Демид вышел из общежития и, сделав крутой поворот налево, направился к Белинскому. Идти было пятьдесят метров, но этого ему хватило, чтобы, шагая среди незнакомых лиц студентов, натянуть умственную жвачку на своё заметное, очевидное несовершенство, которое с самого раннего детства имело для него нездоровое значение: несовершенством был аномальный прикус, гонявший нижнюю челюсть по бесконечной трассе туда-сюда, создавая иллюзию, что у Демида самый обычный рот, просто излишне подвижный. Передние зубы перманентно кусали нижнюю губу, нижняя челюсть со хрустом подавалась вперёд – рот был как бы и не открыт, и не закрыт: в этом совершенно не было эстетического успеха, который был первым предметом хорошей, мотивирующей Демидовой зависти классическим красивым парням. Брекеты неплохо оттеснили державшиеся, словно дворецкие, особняком два передних зуба назад, но, как и трейнер, не помогли ему непрестанно подавать свою нижнюю челюсть на уровне с верхней. Всю свою жизнь Демид бесконечно умывал себя руками: делая этим красную печать, прижимал их к своим губам каждый раз, когда садился, например за парту, за что был однажды назван математичкой мыслителем, и не менее часто, будучи на ходу, закрывал свои зубы ладонью, как будто бы делая пальцами очертания рисунка бороды, чтобы за секунду, прикрывавшую его слюнявую пещеру, смочить языком задник своей верхней губы, навечно приподнятой, как жалюзи.

Рядом со входом в корпус его факультета стоял тьютер, державший листочек с написанным на нём номером группы и нарисованной на нём стрелочке к его голове.

Секунду спустя первокурсник оказался в кругу девчонок, очевидно точно так же узнавших на листочке нужный им номер, и вместе они ждали каких-то направлений от тьютера, жевавшего жвачку и поправлявшего свои длинные волосы: он как будто бы позировал для фотографов, которые бегали между всеми с какими-то своими срочными бюрократическими делами. Первокурсник, наученный школой быть на фотографии ради отчётности и почти никогда по другому поводу, сразу же отметил, что здесь делают фотографии с точно такой же целью.

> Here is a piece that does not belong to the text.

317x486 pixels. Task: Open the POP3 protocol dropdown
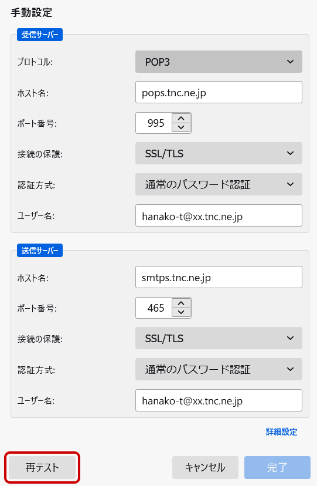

Как ни отвлекал свои мысли первокурсник на нейтральную сторону, глаза его, в любом случае, нещадно хватали каждую студентку своими ресницами, тащили в голову первокурсника – и каждый раз, когда он моргал, перед ним по порядку отчеканивались их образы; и чтобы разобраться в них, первокурсник работал совершенно разными инструментами: в дело могли пойти и щипцы, и где-нибудь лупа (с его «минус два семьдесят пять» это было очень кстати), и даже метла (если очень похожих слишком много, метлой, согласитесь, быстрее будет собрать их в одном месте) – всё зависело от того, сколько студенточек ему хотелось отнести к каждому конкретному виду, будь то ботанички классические, ботанички с претензией на бунт, троичницы очевидные, троичницы балансирующие, сучки пафосные, сучки отстранённые, и так далее.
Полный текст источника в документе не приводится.